### [Excerpted data]

Start of Block

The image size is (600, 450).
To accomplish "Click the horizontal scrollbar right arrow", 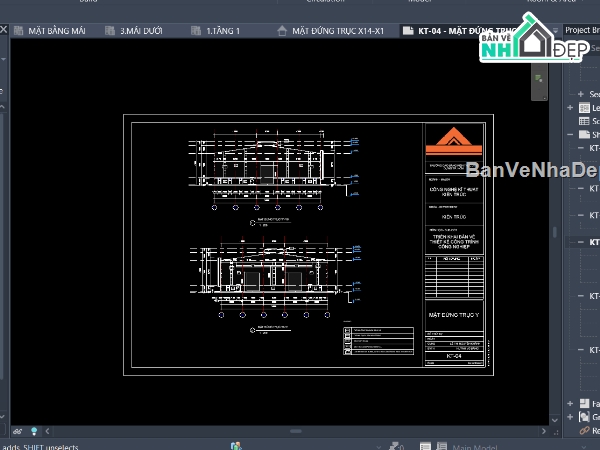I will (544, 431).
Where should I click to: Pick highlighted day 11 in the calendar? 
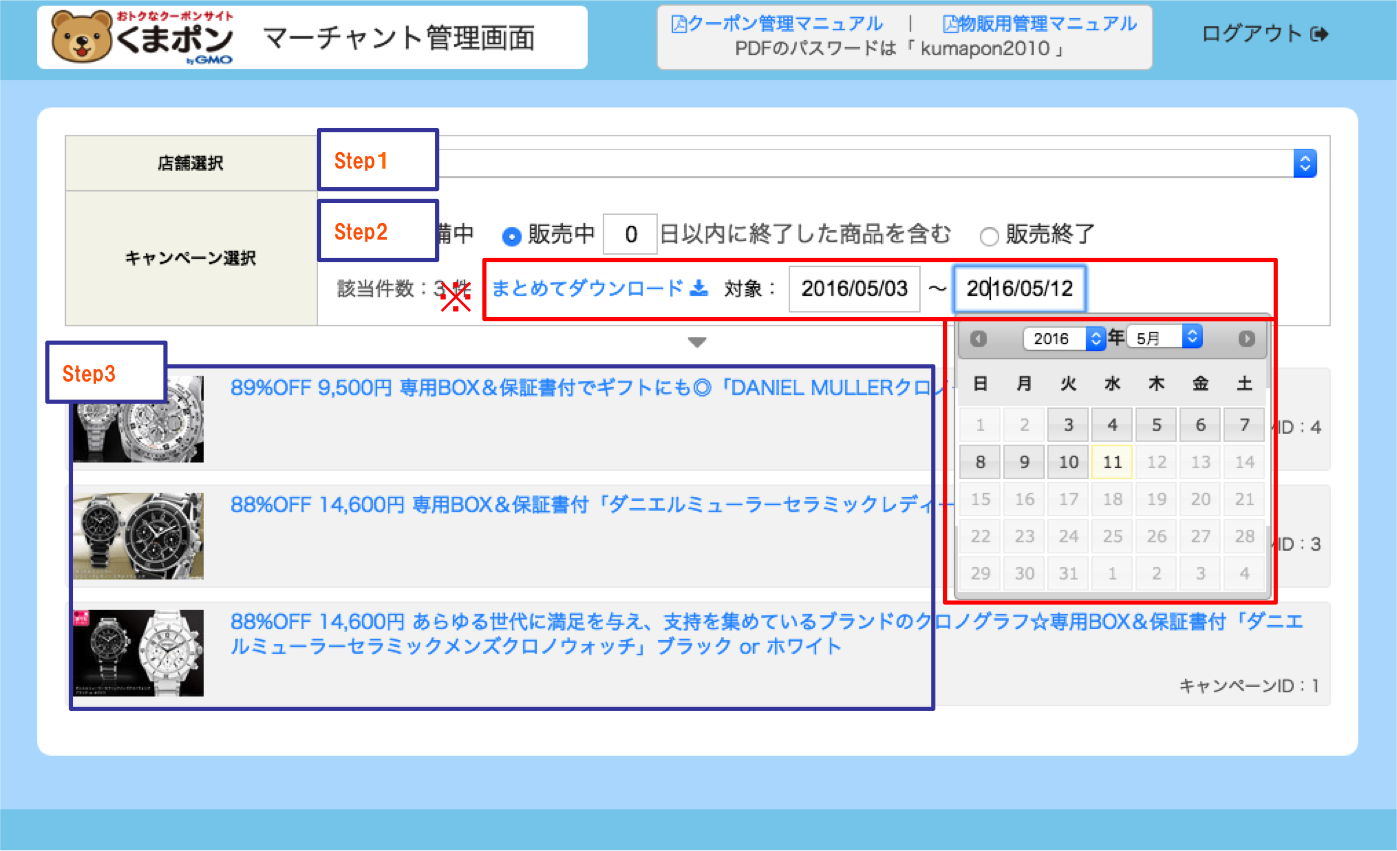coord(1112,462)
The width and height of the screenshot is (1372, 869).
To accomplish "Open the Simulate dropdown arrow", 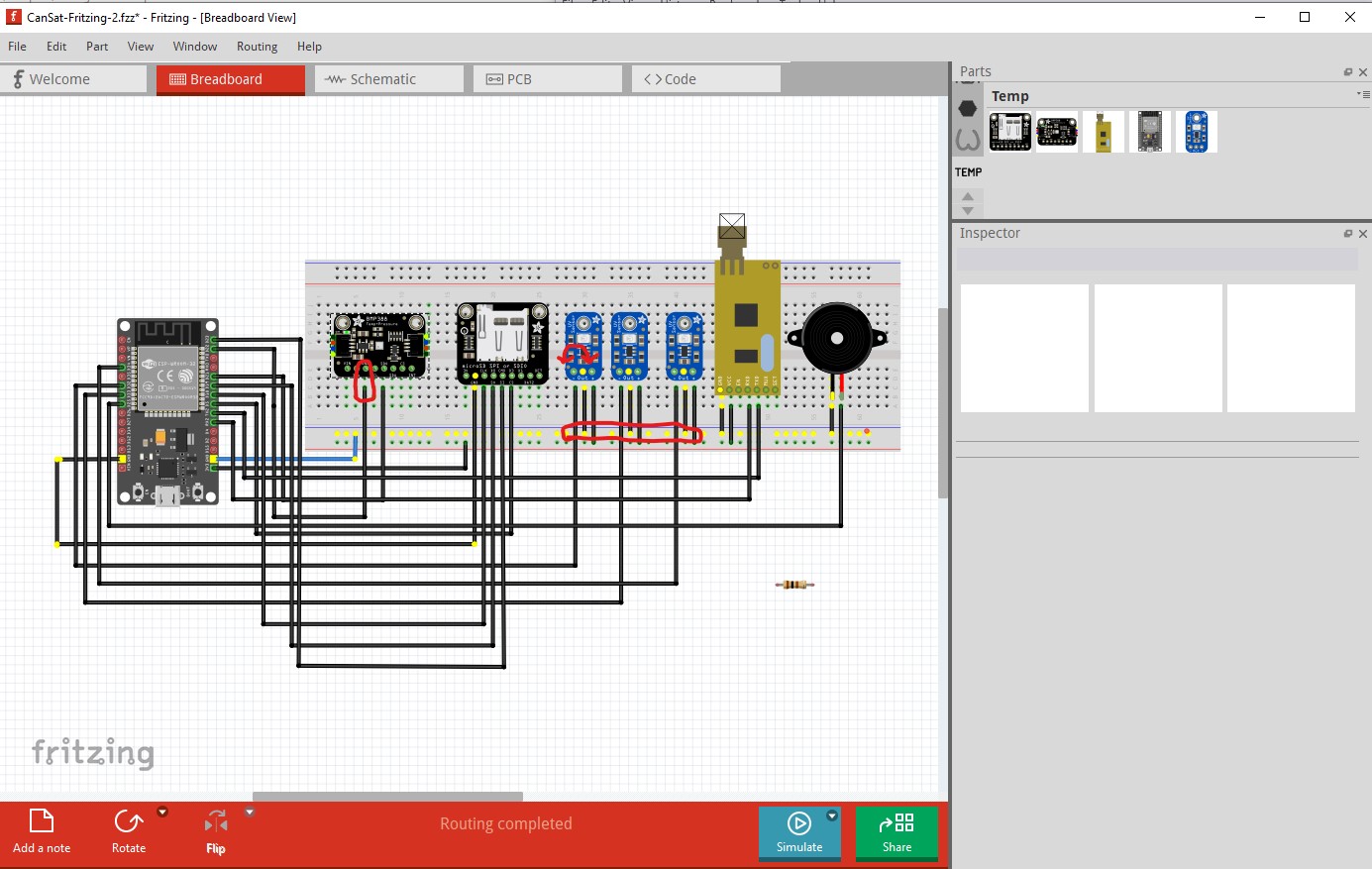I will coord(832,815).
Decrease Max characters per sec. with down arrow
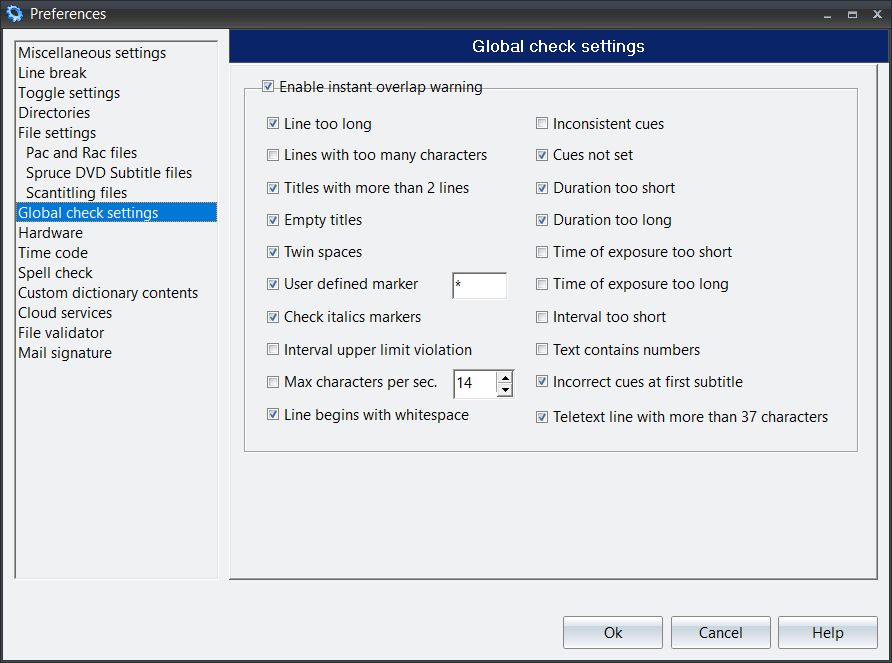This screenshot has width=892, height=663. 505,390

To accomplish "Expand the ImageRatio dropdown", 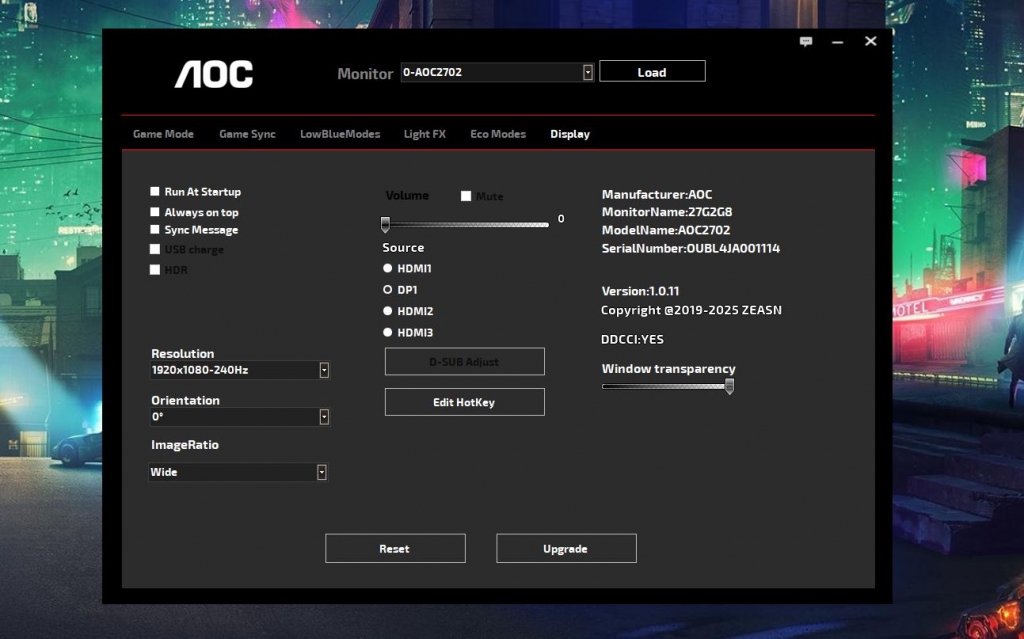I will pyautogui.click(x=322, y=472).
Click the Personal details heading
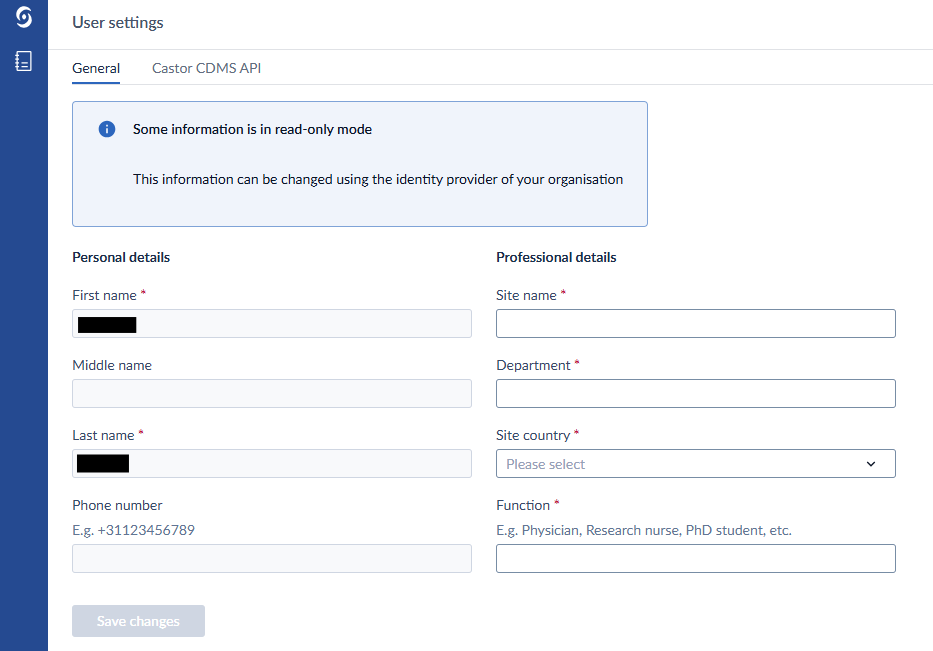The width and height of the screenshot is (933, 651). [x=121, y=258]
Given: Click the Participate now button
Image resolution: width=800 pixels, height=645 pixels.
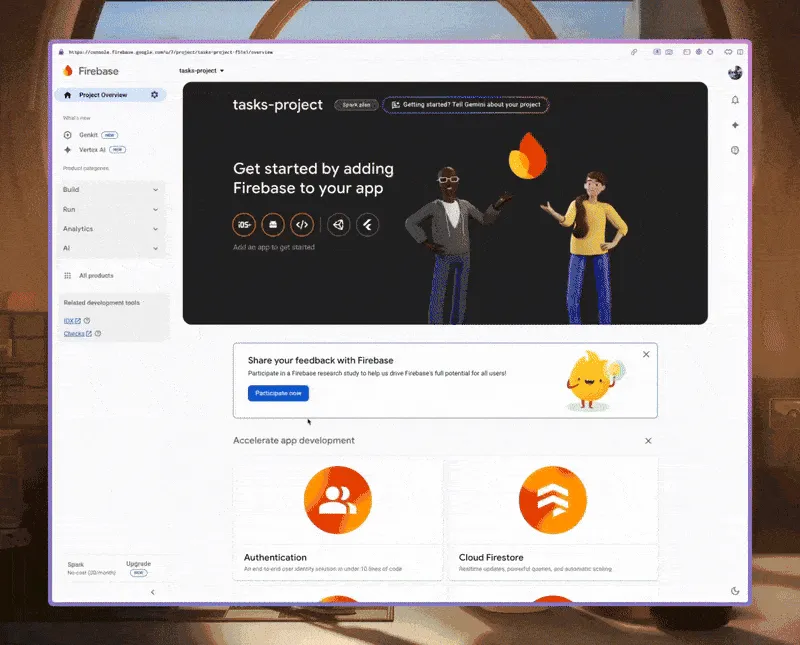Looking at the screenshot, I should [279, 393].
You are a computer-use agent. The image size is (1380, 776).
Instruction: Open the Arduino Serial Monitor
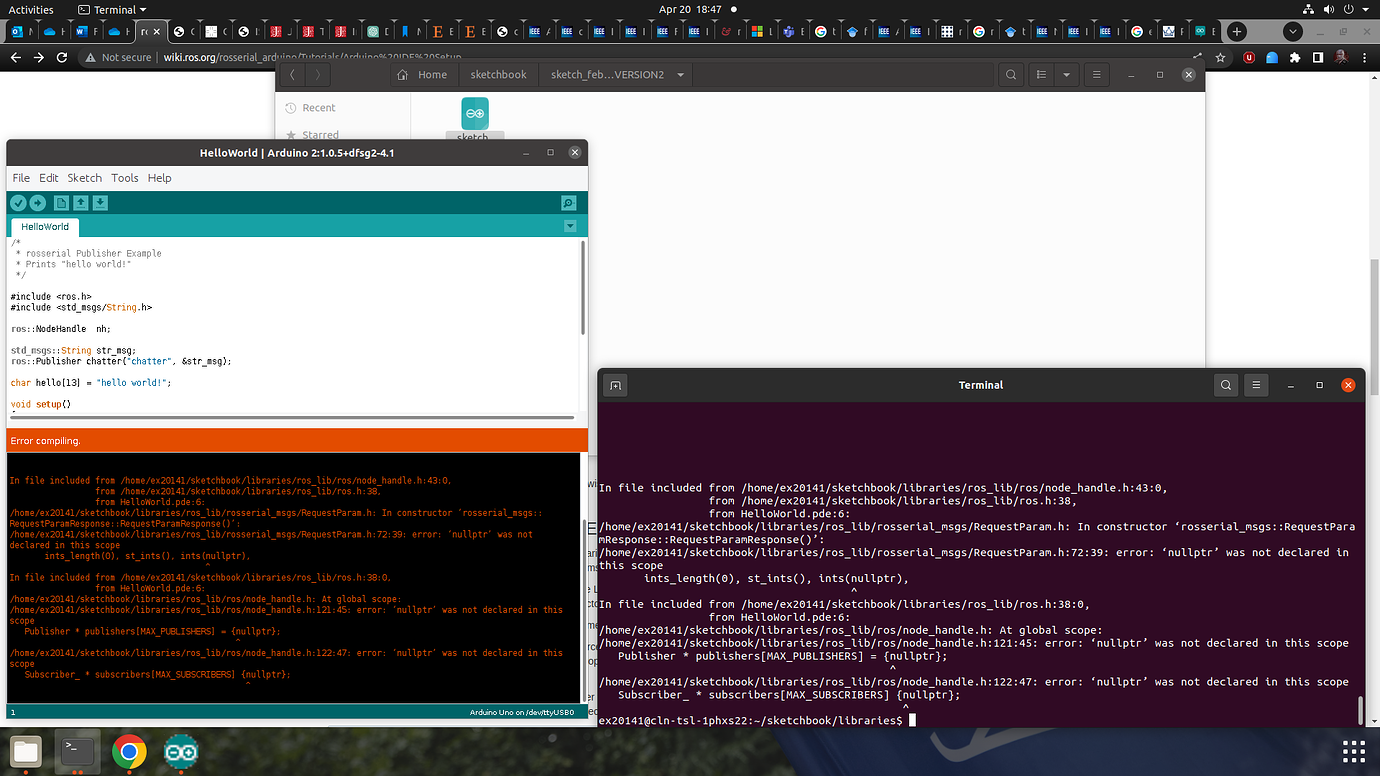click(x=568, y=203)
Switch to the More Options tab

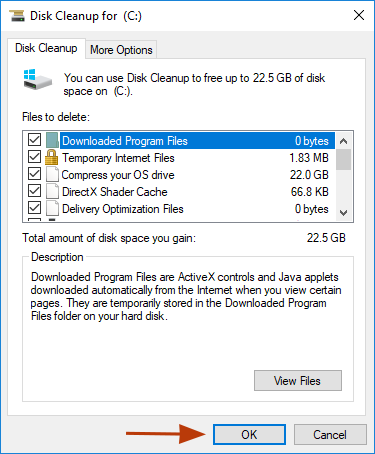coord(121,50)
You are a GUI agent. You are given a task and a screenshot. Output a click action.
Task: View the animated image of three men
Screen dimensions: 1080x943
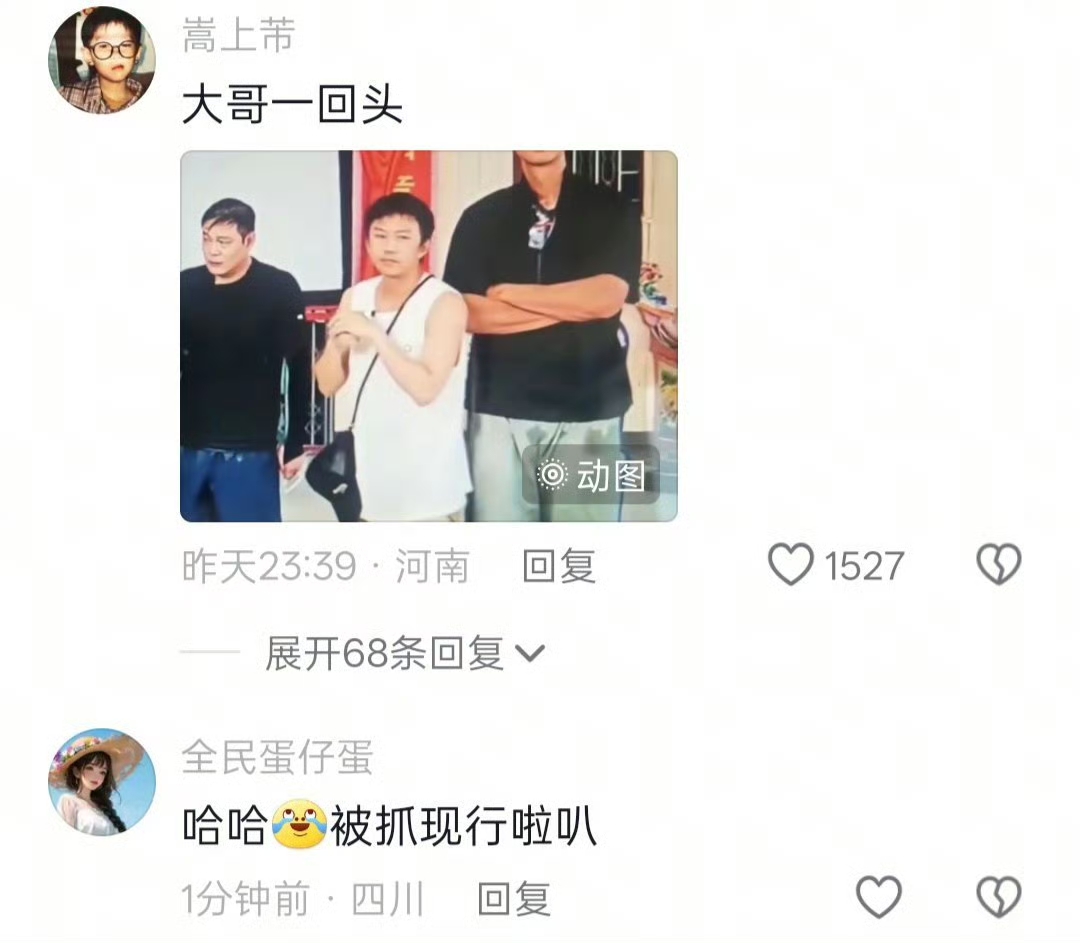point(428,336)
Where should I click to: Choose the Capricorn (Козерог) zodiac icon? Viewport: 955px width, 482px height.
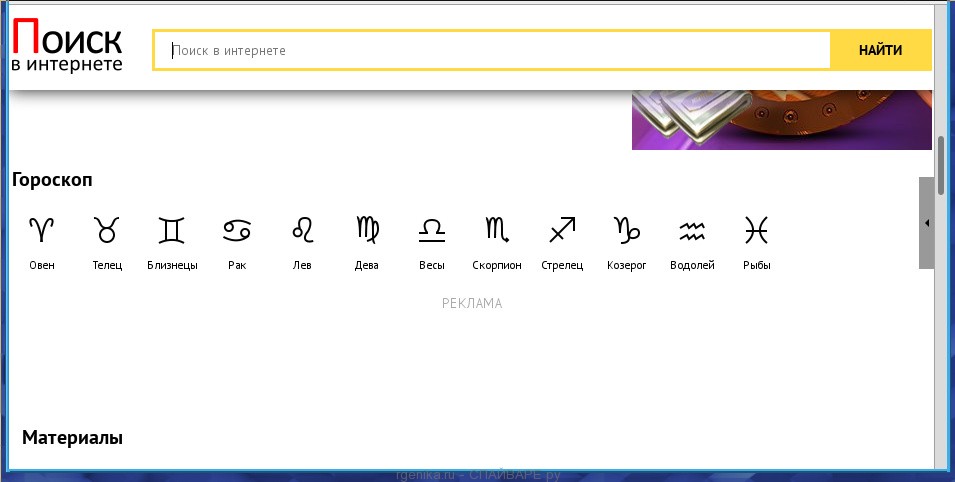coord(627,231)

End of Block

### [Task instructions]
Scan the records above for the string "size", then report every line that contains it.

### [Problem solution]
The image size is (600, 450).
You are a computer-use agent. The image size is (1380, 776).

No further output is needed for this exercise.